Race pace training key to successful running

2013-11-30 00:00

RUNNING faster is simple!

Anyone can run fast — that’s true and of course fast is a relative term. It’s relative to what is “normal” for that grouping of people.

For example a 10-second 100 m could be considered “normal” for those sprinters in the World Championships 100 m final.

They will have trained faster over shorter distances many times in their preparation, but with considerable periods of recovery between.

In Stellenbosch they have a “sprint treadmill” that is wider, longer and faster than anything normally seen. In this case the sprinter is lowered onto the belt at high speed to teach the muscles to contract, and the legs to turn over at a faster rate. Why?

The reason is simple. The only two things that determine a runner’s speed at any point in time are the number of strides per minute and the length of the stride.
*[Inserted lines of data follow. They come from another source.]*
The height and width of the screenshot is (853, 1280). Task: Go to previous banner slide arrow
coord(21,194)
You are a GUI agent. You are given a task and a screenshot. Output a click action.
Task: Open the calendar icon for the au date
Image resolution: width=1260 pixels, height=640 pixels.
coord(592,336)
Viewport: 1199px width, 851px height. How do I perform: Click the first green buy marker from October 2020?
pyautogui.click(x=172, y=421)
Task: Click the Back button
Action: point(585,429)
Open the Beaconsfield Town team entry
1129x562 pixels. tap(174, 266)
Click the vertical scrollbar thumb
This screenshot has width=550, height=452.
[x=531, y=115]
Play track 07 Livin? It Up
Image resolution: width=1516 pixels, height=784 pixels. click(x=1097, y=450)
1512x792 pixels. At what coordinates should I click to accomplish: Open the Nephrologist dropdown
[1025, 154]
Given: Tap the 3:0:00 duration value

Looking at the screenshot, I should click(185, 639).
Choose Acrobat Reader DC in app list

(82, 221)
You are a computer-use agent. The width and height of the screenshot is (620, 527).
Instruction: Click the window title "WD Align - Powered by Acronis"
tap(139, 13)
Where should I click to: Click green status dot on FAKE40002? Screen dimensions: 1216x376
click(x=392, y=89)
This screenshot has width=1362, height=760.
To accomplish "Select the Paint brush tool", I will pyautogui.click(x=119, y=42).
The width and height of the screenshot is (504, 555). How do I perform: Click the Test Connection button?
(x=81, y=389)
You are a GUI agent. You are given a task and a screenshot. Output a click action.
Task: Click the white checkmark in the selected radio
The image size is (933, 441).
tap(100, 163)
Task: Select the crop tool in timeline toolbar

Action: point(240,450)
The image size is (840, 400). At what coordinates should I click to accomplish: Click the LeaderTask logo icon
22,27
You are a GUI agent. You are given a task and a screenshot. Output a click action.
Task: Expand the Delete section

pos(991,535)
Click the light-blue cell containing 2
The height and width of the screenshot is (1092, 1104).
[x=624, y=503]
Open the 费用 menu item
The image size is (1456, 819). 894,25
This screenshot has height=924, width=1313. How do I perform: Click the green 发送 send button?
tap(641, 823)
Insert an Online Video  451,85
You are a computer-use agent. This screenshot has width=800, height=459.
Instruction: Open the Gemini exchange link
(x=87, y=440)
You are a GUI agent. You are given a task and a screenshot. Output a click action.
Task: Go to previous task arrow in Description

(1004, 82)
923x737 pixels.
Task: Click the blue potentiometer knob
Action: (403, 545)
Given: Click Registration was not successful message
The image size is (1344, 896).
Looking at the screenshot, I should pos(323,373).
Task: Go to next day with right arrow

If you increase either or a combination you will run faster.

Although this is absolutely true, the simplicity of the statement hides a complexity of issues if the speed is to be useful to the athlete.

In distance running, the faster pace is only useful if you can maintain it for a long period of time.

Those two factors, cadence and stride length, are determined by many facets such as hip flexibility, leg strength, neuro-muscular co-ordination, and running style.

Another major player is the psychological discipline and tenacity to maintain the pace despite the ever increasing signals indicating that you are getting tired.

It is for the above reasons that, when we want to improve our 10 km time, we do sessions of “intervals” at just faster than our target 10 km race pace.

The same is true of all distances and paces — if you train at a particular pace, you will perform better at that distance. The race pace training (be that as fast as a five kilometres, or as easy as our Comrades pace), teaches us to develop a style to become more efficient at the pace we will be using in the race, and simultaneously increases our confidence towards succeeding in our chosen challenge.

Working on your style, your stride length and, importantly, an efficient cadence can make dramatic changes to your performance in all distances, and the time to learn this is always NOW! The sooner you start, the sooner you glean the benefit.